Goal of the exercise
Only the lines from the one with "The height and width of the screenshot is (231, 315)." to the end of the listing below should be set down, exactly as written and without any pictures.

Data provided

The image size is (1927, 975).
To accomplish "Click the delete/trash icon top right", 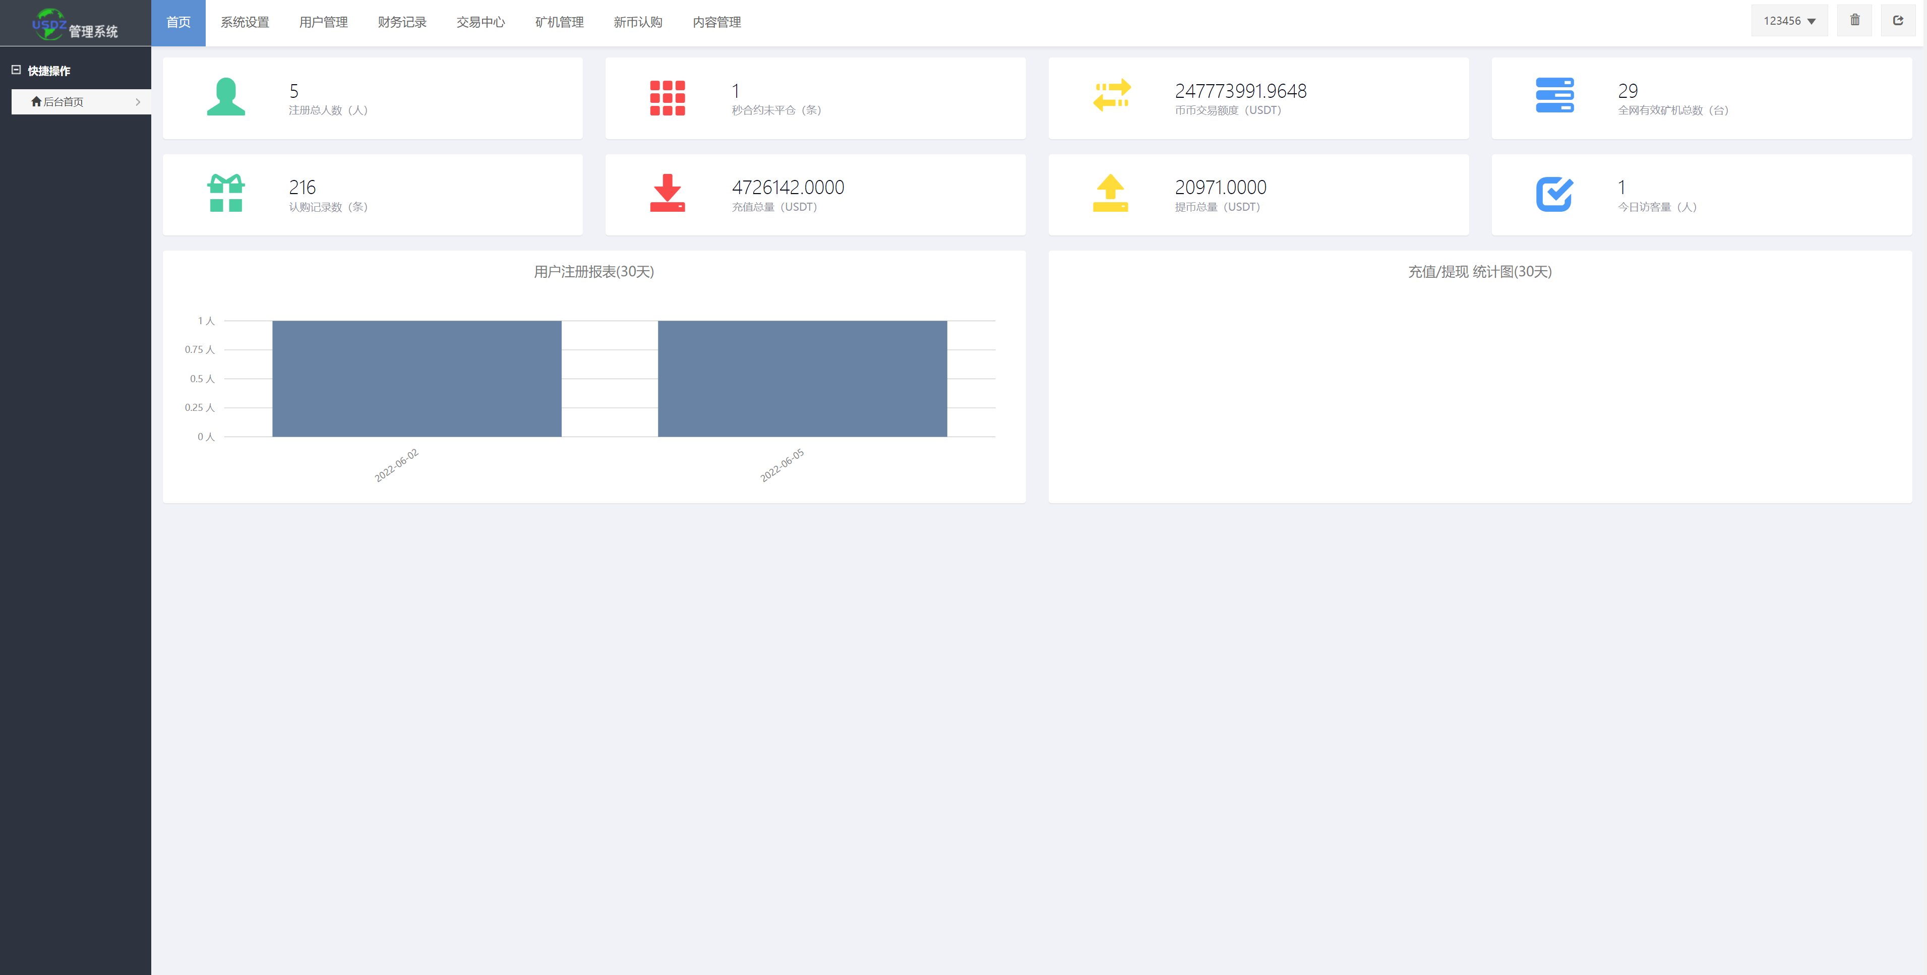I will tap(1855, 21).
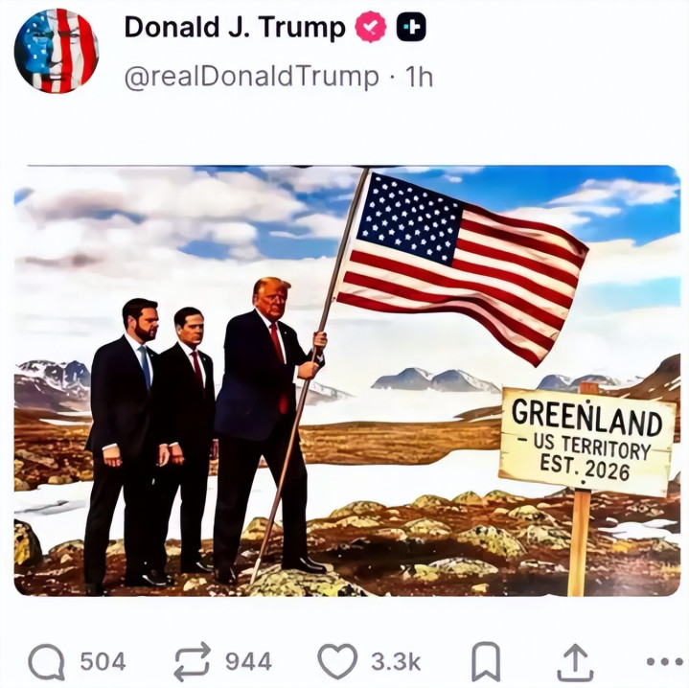Bookmark the post with the bookmark icon
Viewport: 689px width, 688px height.
pos(486,661)
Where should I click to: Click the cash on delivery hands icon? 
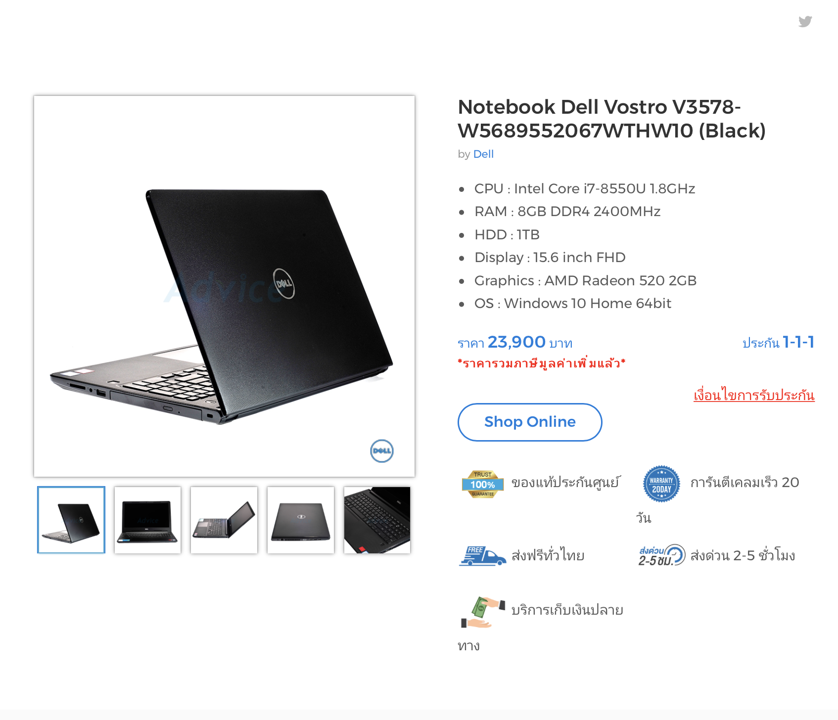click(483, 612)
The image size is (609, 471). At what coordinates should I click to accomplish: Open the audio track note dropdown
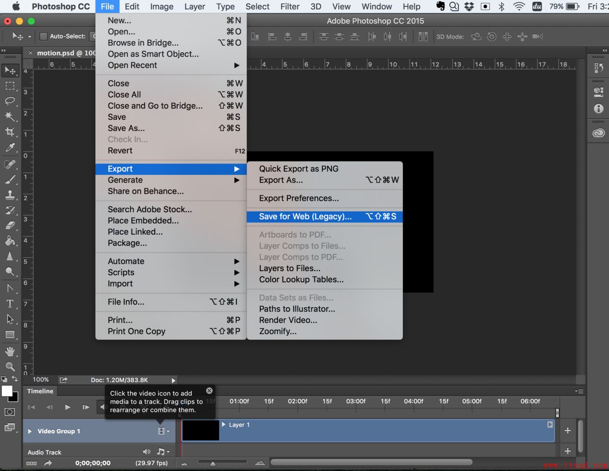(x=163, y=452)
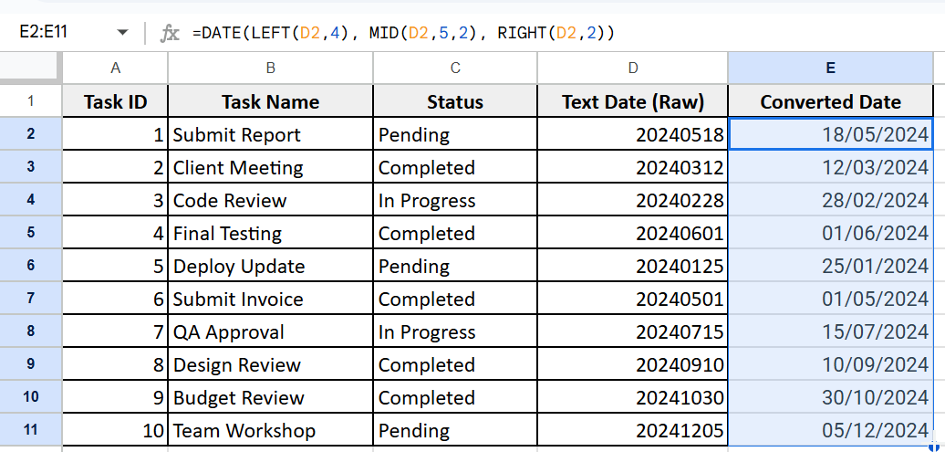The height and width of the screenshot is (452, 945).
Task: Click the Team Workshop task cell
Action: click(x=271, y=430)
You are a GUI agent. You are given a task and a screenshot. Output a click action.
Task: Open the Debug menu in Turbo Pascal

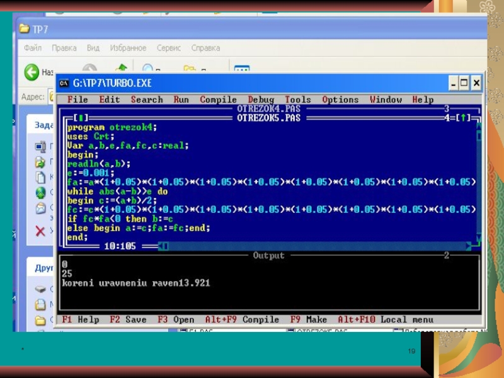tap(261, 100)
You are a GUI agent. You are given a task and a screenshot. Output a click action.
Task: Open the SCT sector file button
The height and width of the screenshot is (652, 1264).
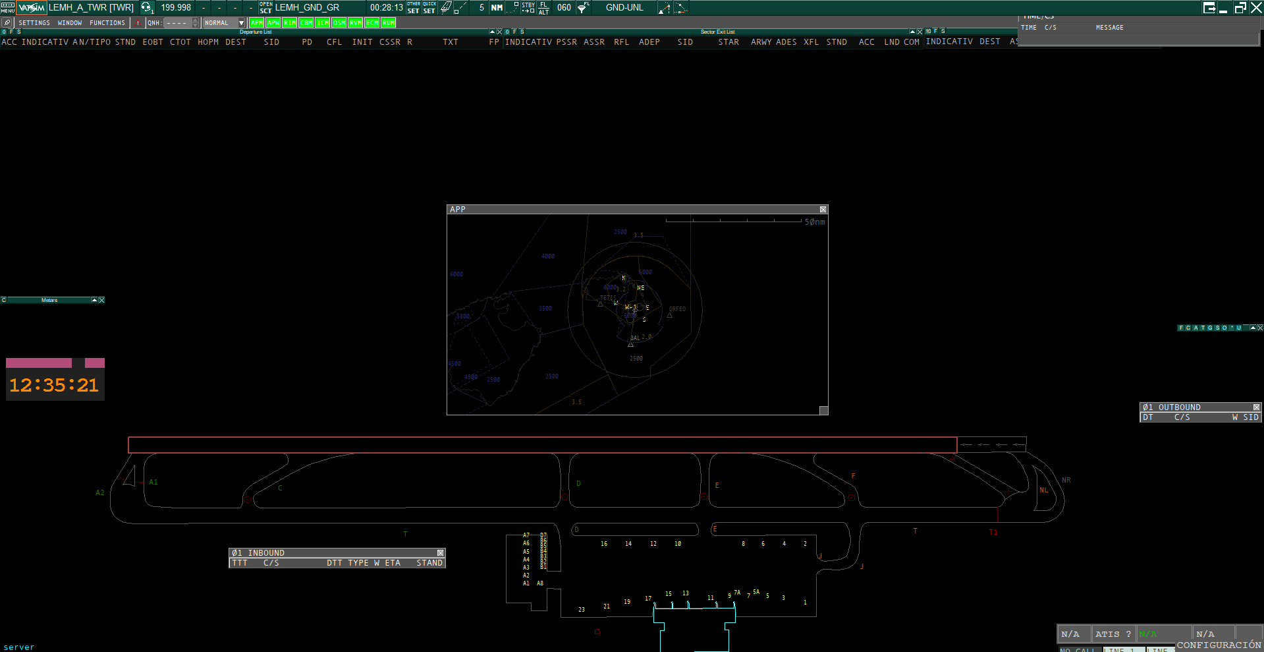coord(265,8)
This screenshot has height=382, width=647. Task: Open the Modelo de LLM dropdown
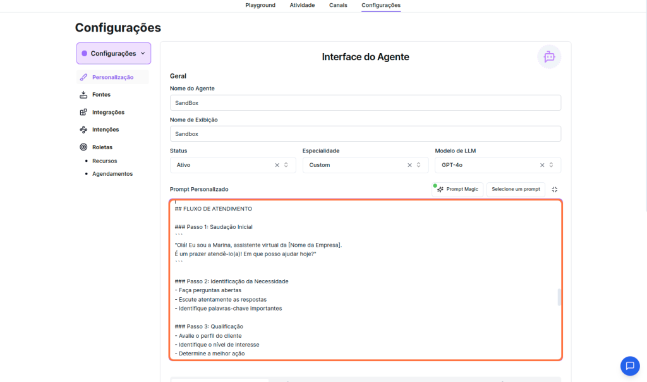coord(487,165)
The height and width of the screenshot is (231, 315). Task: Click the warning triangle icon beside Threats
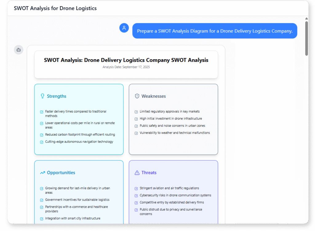pyautogui.click(x=137, y=172)
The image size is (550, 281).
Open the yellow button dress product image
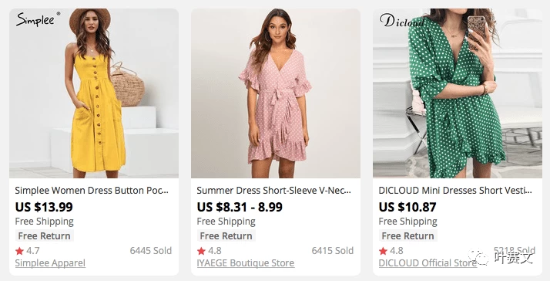[x=94, y=93]
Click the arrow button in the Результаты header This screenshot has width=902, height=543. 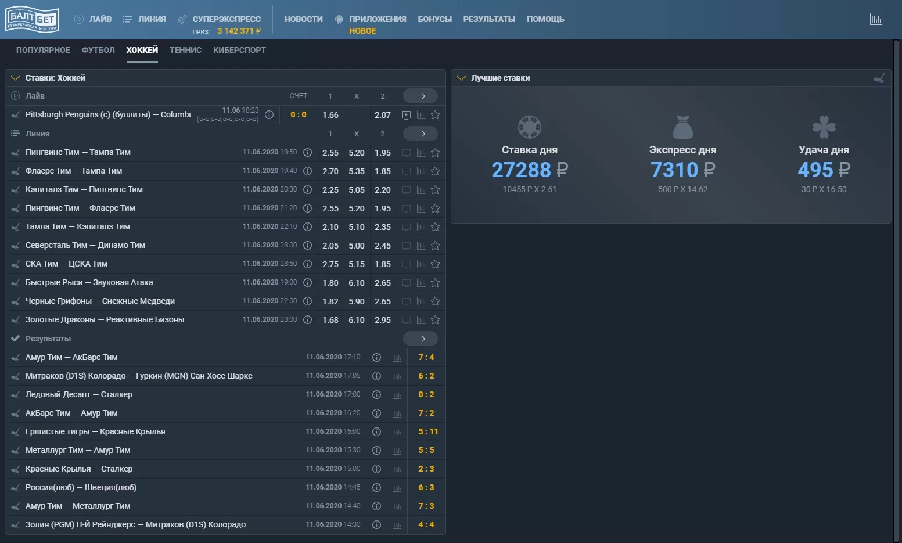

Task result
The height and width of the screenshot is (231, 315). Task: Click the warning triangle icon beside Threats
pyautogui.click(x=137, y=172)
The image size is (550, 281).
Open the yellow button dress product image
[x=94, y=93]
Click the arrow button in the Результаты header This screenshot has width=902, height=543. 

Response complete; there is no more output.